TEXT SEGMENT
.....

Our Overpaid, Bloated Police?

I was a cop when the 40% pay offer came about in the 1970s.  We had balloted nationally on strike action (56% and 70% in favour in the sticks and Met as I remember).  The police had traditionally been underpaid in the UK, much as our squaddies get about half the pay of their Aussie counterparts now.  The lads a few girls out in Afghanistan get a whole lot less in pay and conditions such as pensions, than that rude, pretty ignorant response officer straight from the training centre who is about as much use on your problems as a chocolate fire-guard in a forest fire.  The force I joined paid me 10% more than I’d have got as a Civil Service executive officer plus a rent allowance.  Pay had been so dire in the 1960s that police ranks generally only swelled when unemployment did.

There’s a lot of dishonesty around about public sector pay and the burden this and conditions of service place on the rest of us. My guess is that we could do with far more low-level public sector jobs because the current capitalist-private sector model of growth has been screwed for at least two decades, and that we need to strip the public sector of a whole wad of hidden costs in the form of pension entitlements and high wages paid to wasters in supposedly important management jobs.  The current headline figure on pensions is that they cost us £4,000 a year each to support.  I’d encourage everyone to look at the percentage costs Crime Analyst comes up with on the bloated rank excesses in the police.  He won’t be far wrong and would not be a penny out if given full access.

.....

GIVEN INFORMATION
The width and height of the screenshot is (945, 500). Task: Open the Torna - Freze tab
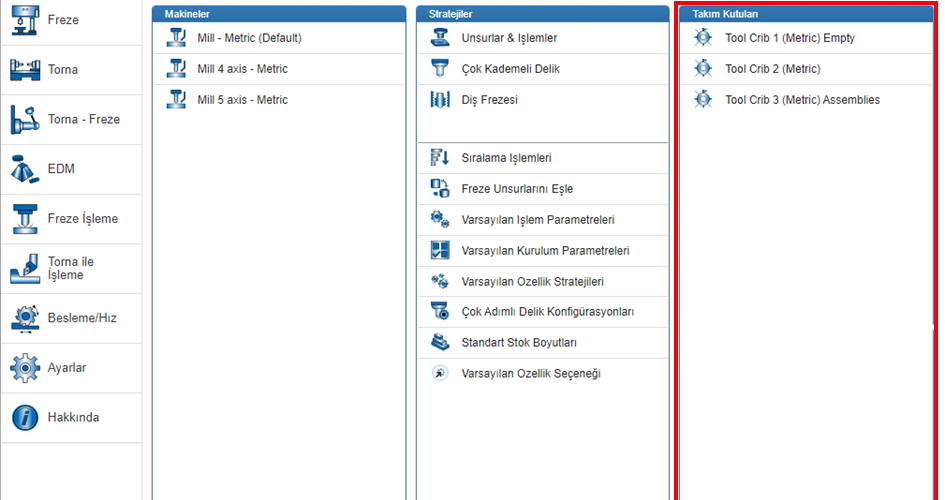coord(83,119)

.....

TASK OBJECTIVE
Revise everything from "Our Overpaid, Bloated Police?" down to "when unemployment did." in the police pay article, putting "soldiers" in place of "squaddies". Work from the police pay article alone, not from the data.

RESULT FOR THIS TASK
Our Overpaid, Bloated Police?

I was a cop when the 40% pay offer came about in the 1970s.  We had balloted nationally on strike action (56% and 70% in favour in the sticks and Met as I remember).  The police had traditionally been underpaid in the UK, much as our soldiers get about half the pay of their Aussie counterparts now.  The lads a few girls out in Afghanistan get a whole lot less in pay and conditions such as pensions, than that rude, pretty ignorant response officer straight from the training centre who is about as much use on your problems as a chocolate fire-guard in a forest fire.  The force I joined paid me 10% more than I’d have got as a Civil Service executive officer plus a rent allowance.  Pay had been so dire in the 1960s that police ranks generally only swelled when unemployment did.